La mañana avanzaba con normalidad. De pronto, la alerta sonó. El sismo, de magnitud 6.5, tuvo su epicentro en San Marcos, Guerrero, México, una zona costera clave del sur del país acostumbrada a la actividad sísmica, pero no por ello inmune al sobresalto colectivo.

En la Ciudad de México, capital del país y corazón administrativo nacional, edificios públicos activaron protocolos. Palacio Nacional fue desalojado. La presidenta Claudia Sheinbaum Pardo interrumpió actividades junto a periodistas y personal federal. La escena fue sobria. Sin pánico. Con urgencia.

Autoridades locales informaron saldo preliminar sin afectaciones estructurales graves. Sin embargo, se reportaron incidentes menores.
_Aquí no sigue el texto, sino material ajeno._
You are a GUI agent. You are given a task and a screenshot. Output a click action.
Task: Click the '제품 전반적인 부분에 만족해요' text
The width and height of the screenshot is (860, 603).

En la colonia Álamos, alcaldía Benito Juárez, un hombre de 60 años falleció tras caer por las escaleras durante la evacuación, un hecho que añadió un tono de consternación a la jornada.

La Coordinación Nacional de Protección Civil mantuvo monitoreo constante. El Servicio Sismológico Nacional confirmó más de 150 réplicas en las horas siguientes. Algunas se sintieron. Otras no. La vigilancia continúa.

Este medio recopiló opiniones de especialistas en gestión de riesgos. Un sismólogo consultado advirtió en

“La secuencia de réplicas es normal, pero la prevención no debe relajarse”
. Un analista urbano subrayó que la respuesta institucional fue rápida, aunque insistió en reforzar la cultura de autoprotección.

También hablamos con la gente. En calles del Centro Histórico, vecinos compartieron sensaciones encontradas. “Nos asustamos, pero salimos ordenados”, dijo una comerciante. Un trabajador del transporte señaló: “Lo que preocupa es que muchos bajan corriendo”.

En Guerrero, carreteras como la Cuernavaca-Acapulco presentaron deslaves parciales. Brigadas estatales realizan evaluaciones. El tránsito avanza con cautela. La prioridad es clara: evitar riesgos secundarios.

México es un país sísmico. Lo sabe su gente. Cada evento reactiva memorias y preguntas. Esta vez, la respuesta dejó una lección vigente: la calma salva, la información orienta y la prevención sigue siendo tarea diaria.